As to the Zimmerman telegram, it was never delivered to Mexico, but was sent from Berlin as an internal diplomatic communique to the German ambassador in Washington, who had labored mightily to keep his country out of war with the US, and was intercepted by British intelligence, which sat on it for more than a month waiting for an opportune moment to incite America into war hysteria.
In fact, this so-called bombshell was actually just an internal foreign ministry rumination about a possible plan to approach the Mexican president regarding an alliance in the event that the US first went to war with Germany.
Why is this surprising or a casus belli? Did not the entente bribe Italy into the war with promises of large chunks of Austria? Did not the hapless Rumanians finally join the entente when they were promised Transylvania? Did not the Greeks bargain endlessly over the Turkish territories they were to be awarded for joining the allies? Did not Lawrence of Arabia bribe the Sherif of Mecca with the promise of vast Arabian lands to be extracted from the Turks?
Why, then, would the German’s—-if at war with the USA—- not promise the return of Texas?
Proposition #4: Europe had expected a short war, and actually got one when the Schlieffen plan offensive bogged down 30 miles outside of Paris on the Marne River in mid-September 1914. Within three months, the Western Front had formed and coagulated into blood and mud——a ghastly 400 mile corridor of senseless carnage, unspeakable slaughter and incessant military stupidity that stretched from the Flanders coast across Belgium and northern France to the Swiss frontier.
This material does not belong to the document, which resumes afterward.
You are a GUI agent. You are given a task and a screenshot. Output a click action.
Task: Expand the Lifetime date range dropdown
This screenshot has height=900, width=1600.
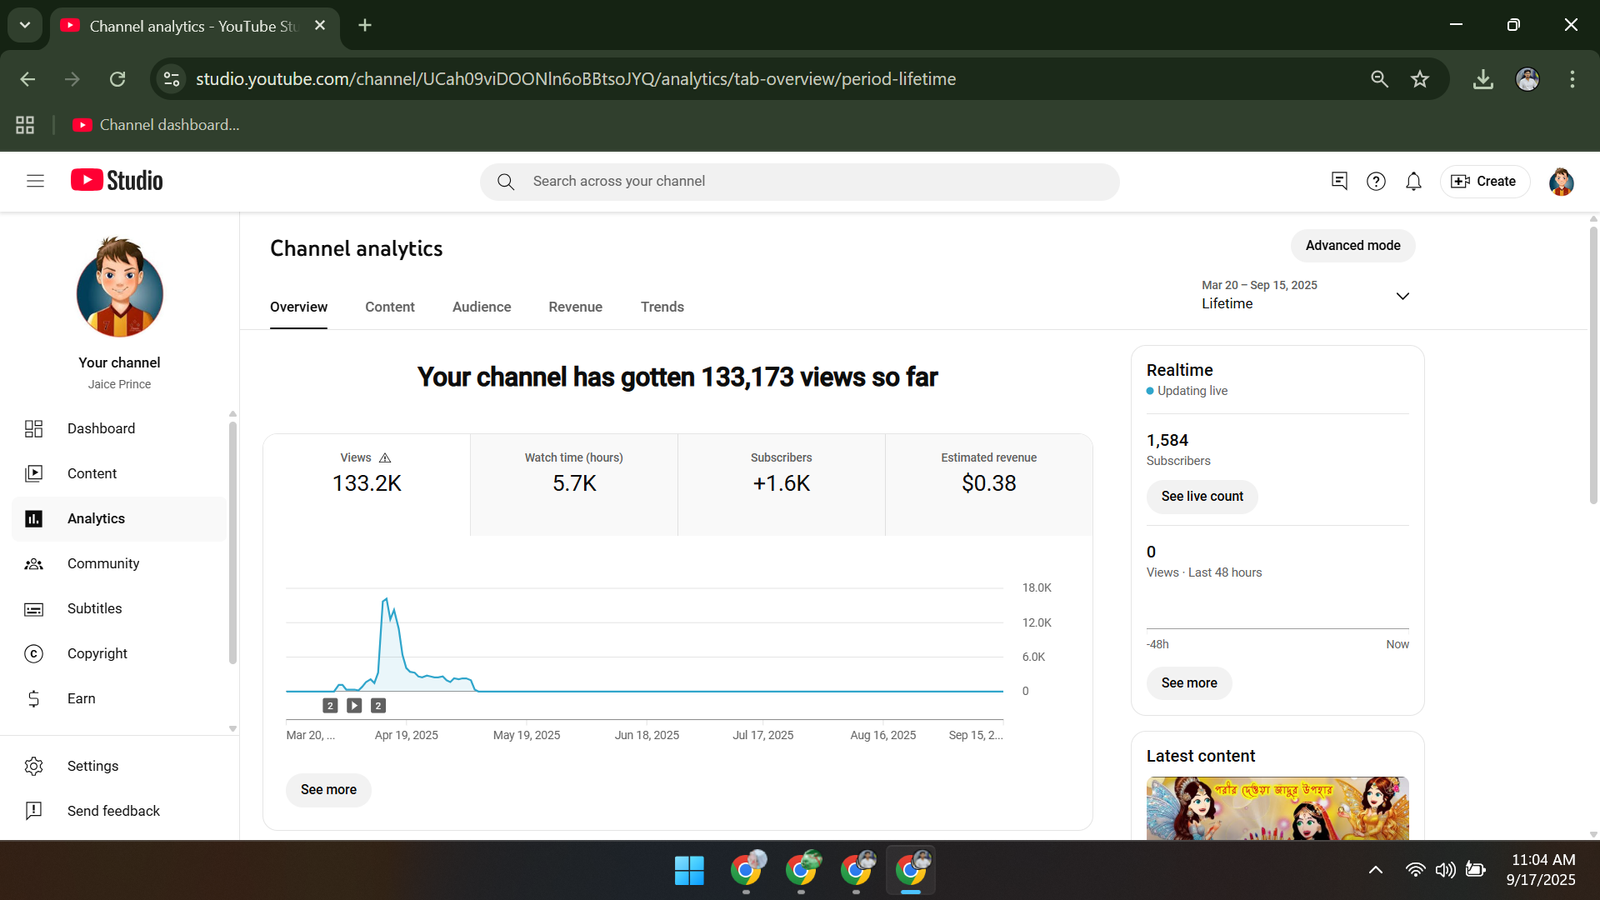pos(1402,296)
The next four years witnessed an undulating line of trenches, barbed wire entanglements, tunnels, artillery emplacements and shell-pocked scorched earth that rarely moved more than a few miles in either direction, and which ultimately claimed more than 4 million casualties on the Allied side and 3.5 million on the German side.
If there was any doubt that Wilson’s catastrophic intervention converted a war of attrition, stalemate and eventual mutual exhaustion into Pyrrhic victory for the allies, it was memorialized in four developments during 1916.
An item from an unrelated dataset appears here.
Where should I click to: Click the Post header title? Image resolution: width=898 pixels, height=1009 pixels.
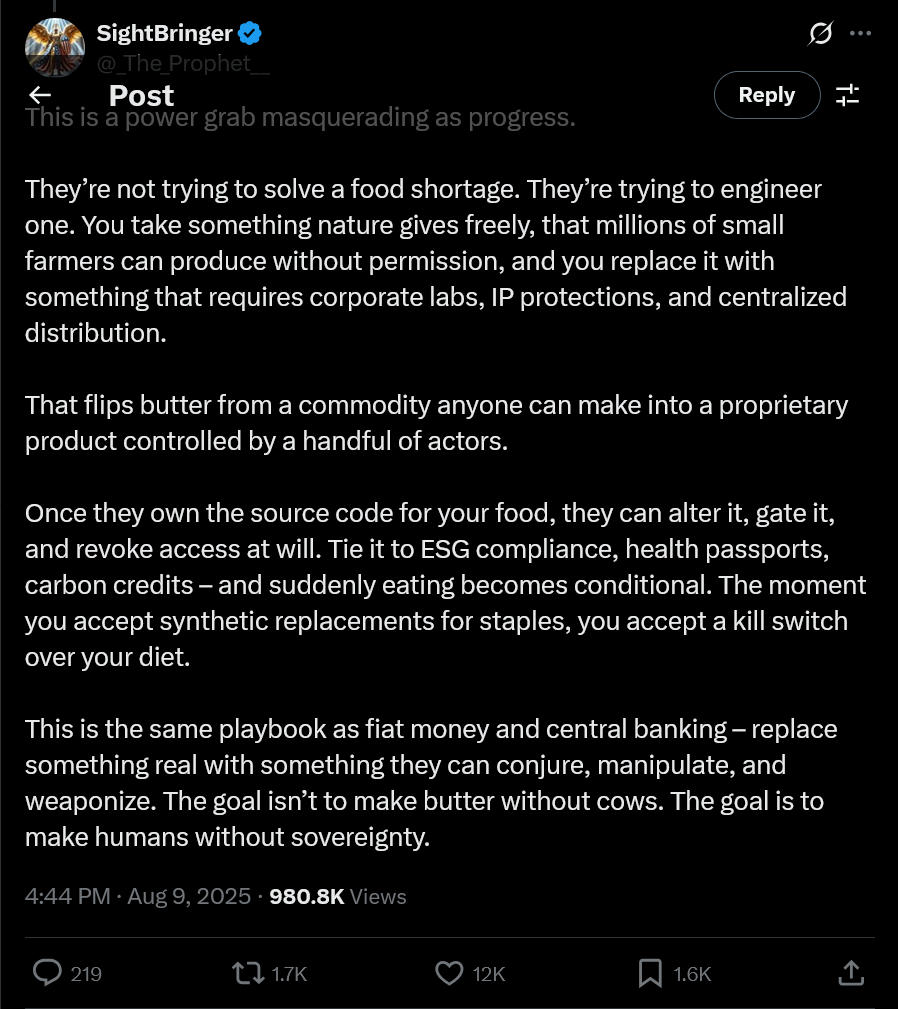[x=141, y=96]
In the first, the Germans wagered everything on a massive offensive designed to overrun the fortresses of Verdun——the historic defensive battlements on France’s northeast border that had stood since Roman times, and which had been massively reinforced after the France’s humiliating defeat in Franco-Prussian War of 1870.
But notwithstanding the mobilization of 100 divisions, the greatest artillery bombardment campaign every recorded until then, and repeated infantry offensives from February through November that resulted in upwards of 400,000 German casualties, the Verdun offensive failed.
The second event was its mirror image—-the massive British and French offensive known as the battle of the Somme, which commenced with equally destructive artillery barrages on July 1, 1916 and then for three month sent waves of infantry into the maws of German machine guns and artillery. It too ended in colossal failure, but only after more than 600,000 English and French casualties including a quarter million dead.
In between these bloodbaths, the stalemate was reinforced by the naval showdown at Jutland that cost the British far more sunken ships and drowned sailors than the Germans, but also caused the Germans to retire their surface fleet to port and never again challenge the Royal Navy in open water combat.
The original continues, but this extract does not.